Mind incorporated Intellect, Perception, Memory, Wisdom, and Will.
And Presence was the most esoteric of all, involving attributes like Charisma, Spirit, Affinity, and Luck.
“I need to sit down,” he said, reeling with all of this new information. The straw-stuffed mattress rustled as he plopped down onto it.
His mind raced to process everything. It struck him that none of his abilities and traits felt like they were intended to be used in any sort of combat. Sure, he’d manage to use Infringement to overcome the topiary tiger, but it wasn’t as if the same trick would work on something like a goblin or whatever.
Or would it? Could I just straight up melt a monster’s face into the palm of my hand?
He thought back to how full he’d felt when he absorbed the tiger’s twiggy foreleg. The idea of vacuuming up flesh and bone felt straight up gag-worthy.
But he immediately recognized that Blood Money, the trait he’d just acquired along with his class, would allow him to advance his sigil powers by somehow consuming gold coins – presumably by using his pig-faced Sigil of Greed to gobble them up. And his newest sigil power, Cash Out, was all about manufacturing those coins.
Not to mention, if he understood the Nepotism trait correctly, it appeared it might also become another source of gold coins, if he could somehow find himself in a position to apply catalysts to other people. The explicit synergy of it all couldn’t be ignored. In fact, the way his powers could be used in conjunction with one another felt like the entire point.

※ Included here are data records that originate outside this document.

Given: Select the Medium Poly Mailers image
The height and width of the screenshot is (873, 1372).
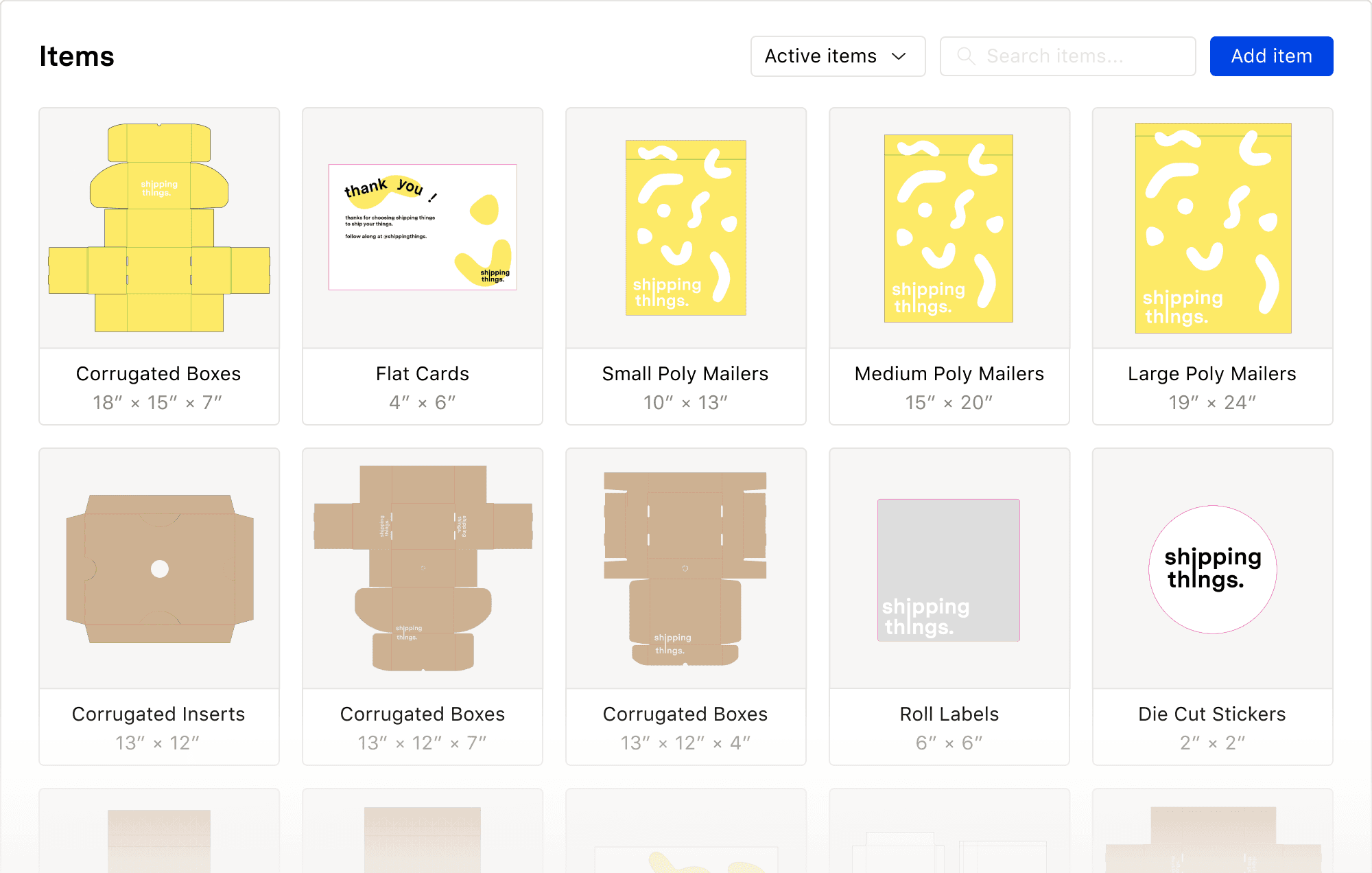Looking at the screenshot, I should pos(949,228).
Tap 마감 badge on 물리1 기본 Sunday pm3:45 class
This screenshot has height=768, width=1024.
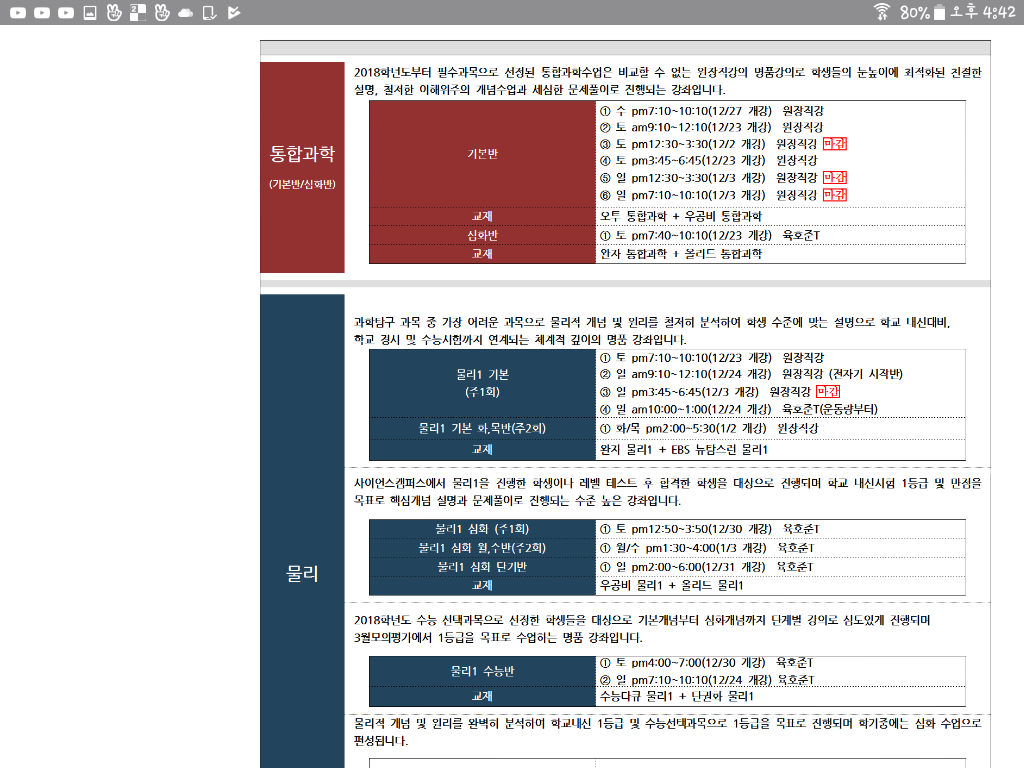coord(828,391)
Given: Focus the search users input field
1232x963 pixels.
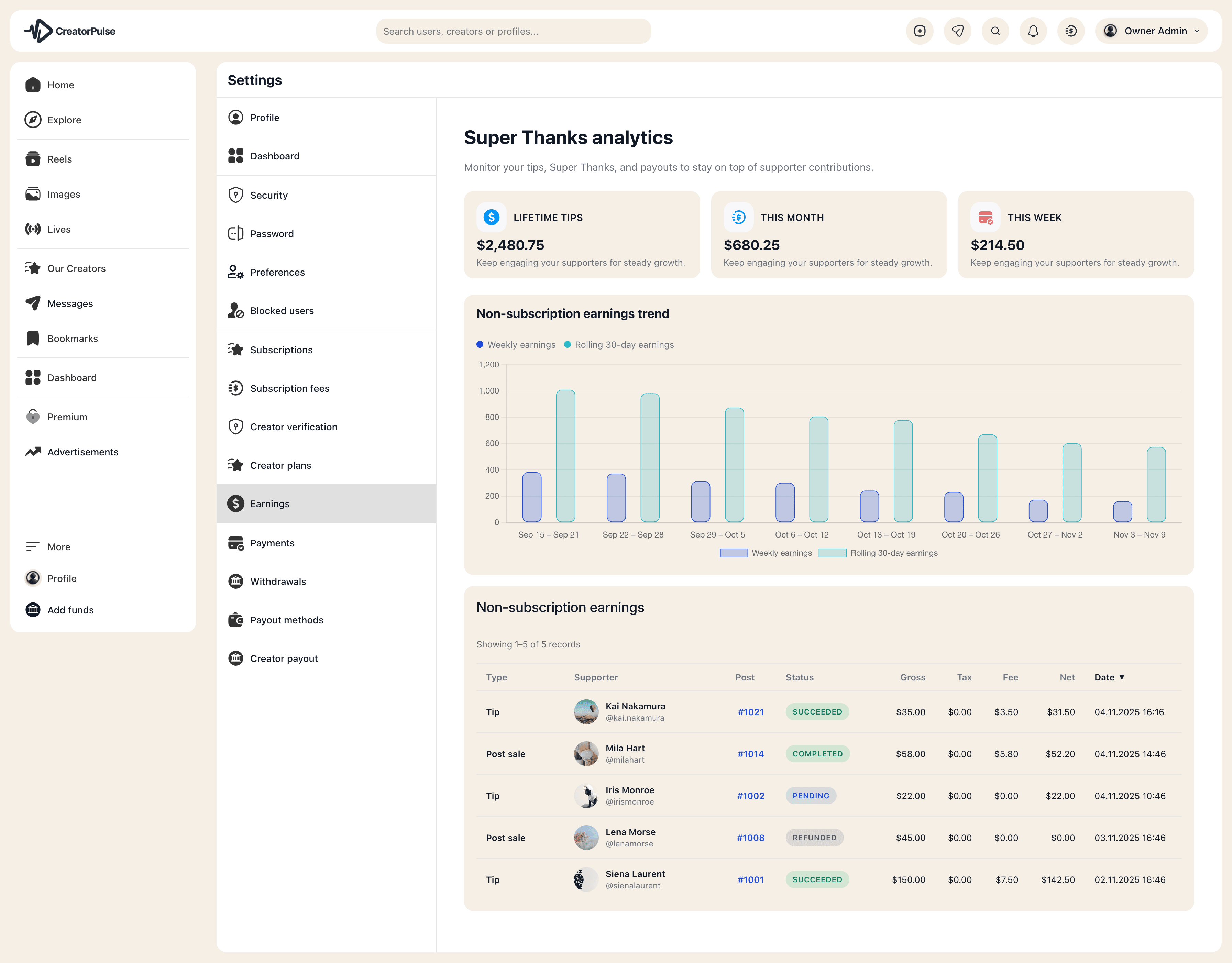Looking at the screenshot, I should pyautogui.click(x=513, y=31).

And a thought occurred to him again then: had discovering the Card of the Gambler been preordained?
Did someone plant it there for me to find?
He looked up at Dathon, who had given him his first catalyst—the Essence of Invention—at the request of powerful strangers he’d never even met himself. Had his second catalyst also come to him as part of some kind of setup?
He had no way of knowing just then, but Seymour suspected he’d find out at work tomorrow – one way or another.